There are many methods and philosophies about attribution. We believe in the power of team. Everyone is responsible for nurturing and converting each lead. The more touches you have with a potential client, the better chance you have of converting that client. Don’t work against yourself between marketing and sales. The ultimate goal is new business. As the old adage made famous by John F. Kennedy says, “A rising tide lifts all boats.” In our opinion, the simplest and least contentious plan is an even distribution of credit called linear attribution. For every touch, you give some amount of attribution.
For example, if in your sales funnel, you know you get a conversion after ten touches. You might look back and determine that five of those touches were from search, three were from social, and two were from direct traffic. If the last touch resulted in a form conversion, the web team wasn’t the only one who made that happen. That conversion is the result of an integrated team effort. Your analytics and reporting will allow you to attribute a certain percentage of credit to each team based on the statistics.
Making ROI of SEO Easier to Measure
Like most things in life, SEO measurement is easiest with a solid foundation. In this case, goals and corresponding KPIs are your bedrock. There are many free and paid mechanisms to help you track and report SEO. Google Search Console and Google Analytics are free. Other sources like Raven and SEMrush have paid components.

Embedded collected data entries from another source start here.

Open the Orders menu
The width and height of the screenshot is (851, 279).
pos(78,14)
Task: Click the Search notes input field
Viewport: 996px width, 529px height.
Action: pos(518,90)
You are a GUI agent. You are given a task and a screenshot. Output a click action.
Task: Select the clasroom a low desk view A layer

I like to start measuring dollars spent with paid search. You can concretely track what you’re doing from a paid standpoint. Simply put, you are spending money to create digital assets. Users click on those assets. Users travel through the funnel. Users become customers. It’s straightforward. Using Google’s tools, you can determine how much it costs for every click for a certain keyword.

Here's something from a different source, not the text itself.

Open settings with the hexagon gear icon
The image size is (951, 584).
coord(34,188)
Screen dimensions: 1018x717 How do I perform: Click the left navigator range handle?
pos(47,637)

For every X dollars you spend, you receive Y visits/calls/completed forms. It costs Z per Marketing Qualified Lead (MQL).
Our example company, Cyclometricology invests $2,000 per month in paid efforts
- They employ 20 keywords
- Those keywords receive a total of 10,000 combined impressions.

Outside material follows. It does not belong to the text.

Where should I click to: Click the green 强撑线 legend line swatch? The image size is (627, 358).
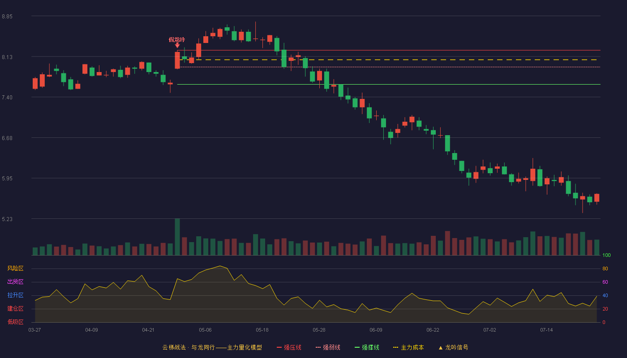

- Those keywords’ ads receive a total of 400 clicks per month.
- The investment in each keyword equals $100 dollars per month.
Based on this example:
- The cost per thousand (CPM) impressions is $200.
- The cost per click (CPC) is $5.00.
- The click-through rate (CTR) is 4%.
Baselines vary in the B2B space, but we’ve seen CPCs average between $6 and $15. A 4% CTR is the average across several industries*.
This example focuses specifically on actual click throughs. Most of the time, businesses combine a click campaign with an exposure or brand awareness campaign. They want to increase the number of users who know who they are and what they do.
SEO Reporting Best Practices
With our clients, we take an iceberg approach to reporting. We prepare a slide deck or PDF report with many pages. On the top page, we use clear and concise examples. Here we list the top five performing keywords and their conversions from each avenue: organic and paid. I outline how much we spent per keyword and the number of attributable conversions per keyword. We close this page with:
The Paid ROI is $X per $Y spent.
If our internal leadership or our client’s key stakeholders want to ask deeper questions, we’re ready. We can go below the waterline to the rest of the iceberg. We have all the supporting reports they could want.
Key Takeaway
Determining ROI of SEO is essential to your future growth. It’s not simple, but you can make it easier. SEO is built on human nature, technology, and iron-clad marketing principles. Navigating those matters takes times.
The mission of an SEO expert—whether in your company or at the agency you’ve hired—is to take the mystery out of what’s behind the digital curtain and translate data quickly into meaningful insights to inform the overall strategy.
*Based on data for our clients in B2B industries including healthcare IT, cybersecurity, web data harvesting, and data management solutions.